SUPPLIED RECORDS >>
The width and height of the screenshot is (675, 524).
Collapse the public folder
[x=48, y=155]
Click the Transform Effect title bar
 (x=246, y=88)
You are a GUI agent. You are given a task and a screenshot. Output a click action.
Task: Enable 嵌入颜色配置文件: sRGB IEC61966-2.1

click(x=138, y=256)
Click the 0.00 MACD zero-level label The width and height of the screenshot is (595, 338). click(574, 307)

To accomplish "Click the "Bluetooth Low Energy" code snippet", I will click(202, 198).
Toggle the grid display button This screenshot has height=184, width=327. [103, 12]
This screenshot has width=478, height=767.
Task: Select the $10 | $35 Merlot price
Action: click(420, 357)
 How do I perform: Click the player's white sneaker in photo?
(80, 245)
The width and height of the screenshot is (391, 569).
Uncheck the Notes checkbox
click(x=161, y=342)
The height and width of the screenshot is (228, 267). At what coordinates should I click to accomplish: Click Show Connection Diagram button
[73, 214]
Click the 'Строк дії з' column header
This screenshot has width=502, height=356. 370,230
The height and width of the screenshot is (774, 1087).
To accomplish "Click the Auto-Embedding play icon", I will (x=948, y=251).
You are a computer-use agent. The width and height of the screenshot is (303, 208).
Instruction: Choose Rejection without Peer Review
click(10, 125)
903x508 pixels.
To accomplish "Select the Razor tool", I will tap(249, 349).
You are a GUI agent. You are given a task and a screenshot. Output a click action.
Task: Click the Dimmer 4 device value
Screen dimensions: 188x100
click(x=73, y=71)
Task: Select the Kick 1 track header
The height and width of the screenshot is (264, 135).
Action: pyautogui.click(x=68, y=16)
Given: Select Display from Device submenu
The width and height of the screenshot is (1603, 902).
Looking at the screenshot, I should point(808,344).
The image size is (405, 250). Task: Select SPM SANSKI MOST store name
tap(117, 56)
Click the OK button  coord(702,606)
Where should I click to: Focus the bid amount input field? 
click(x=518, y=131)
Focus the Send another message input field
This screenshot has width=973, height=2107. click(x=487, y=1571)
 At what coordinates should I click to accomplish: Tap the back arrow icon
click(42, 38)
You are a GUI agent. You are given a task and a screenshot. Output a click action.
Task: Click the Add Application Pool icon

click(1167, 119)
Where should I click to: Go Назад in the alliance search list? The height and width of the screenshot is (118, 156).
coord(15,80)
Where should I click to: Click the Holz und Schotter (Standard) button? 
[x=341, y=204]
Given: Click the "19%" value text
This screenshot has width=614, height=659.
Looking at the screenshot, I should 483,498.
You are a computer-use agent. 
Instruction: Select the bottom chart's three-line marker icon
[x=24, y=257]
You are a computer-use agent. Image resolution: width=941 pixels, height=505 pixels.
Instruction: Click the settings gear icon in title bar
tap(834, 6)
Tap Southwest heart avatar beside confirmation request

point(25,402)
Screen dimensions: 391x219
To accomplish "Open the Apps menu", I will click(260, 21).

WHAT YOU WILL DO >> Copy exactly the opening line of the material, the line bearing "Given: Select Display from Device submenu", and every line between them. Include nothing else.

ANSWER BOX >>
The width and height of the screenshot is (675, 524).
Collapse the public folder
[x=48, y=155]
Click the Transform Effect title bar
 (x=246, y=88)
You are a GUI agent. You are given a task and a screenshot. Output a click action.
Task: Enable 嵌入颜色配置文件: sRGB IEC61966-2.1

click(x=138, y=256)
Click the 0.00 MACD zero-level label The width and height of the screenshot is (595, 338). click(574, 307)

To accomplish "Click the "Bluetooth Low Energy" code snippet", I will click(202, 198).
Toggle the grid display button This screenshot has height=184, width=327. [103, 12]
This screenshot has width=478, height=767.
Task: Select the $10 | $35 Merlot price
Action: click(420, 357)
 How do I perform: Click the player's white sneaker in photo?
(80, 245)
The width and height of the screenshot is (391, 569).
Uncheck the Notes checkbox
click(x=161, y=342)
The height and width of the screenshot is (228, 267). At what coordinates should I click to accomplish: Click Show Connection Diagram button
[73, 214]
Click the 'Строк дії з' column header
This screenshot has width=502, height=356. 370,230
The height and width of the screenshot is (774, 1087).
To accomplish "Click the Auto-Embedding play icon", I will (x=948, y=251).
You are a computer-use agent. The width and height of the screenshot is (303, 208).
Instruction: Choose Rejection without Peer Review
click(10, 125)
903x508 pixels.
To accomplish "Select the Razor tool", I will tap(249, 349).
You are a GUI agent. You are given a task and a screenshot. Output a click action.
Task: Click the Dimmer 4 device value
Screen dimensions: 188x100
click(x=73, y=71)
Task: Select the Kick 1 track header
The height and width of the screenshot is (264, 135).
Action: pyautogui.click(x=68, y=16)
Given: Select Display from Device submenu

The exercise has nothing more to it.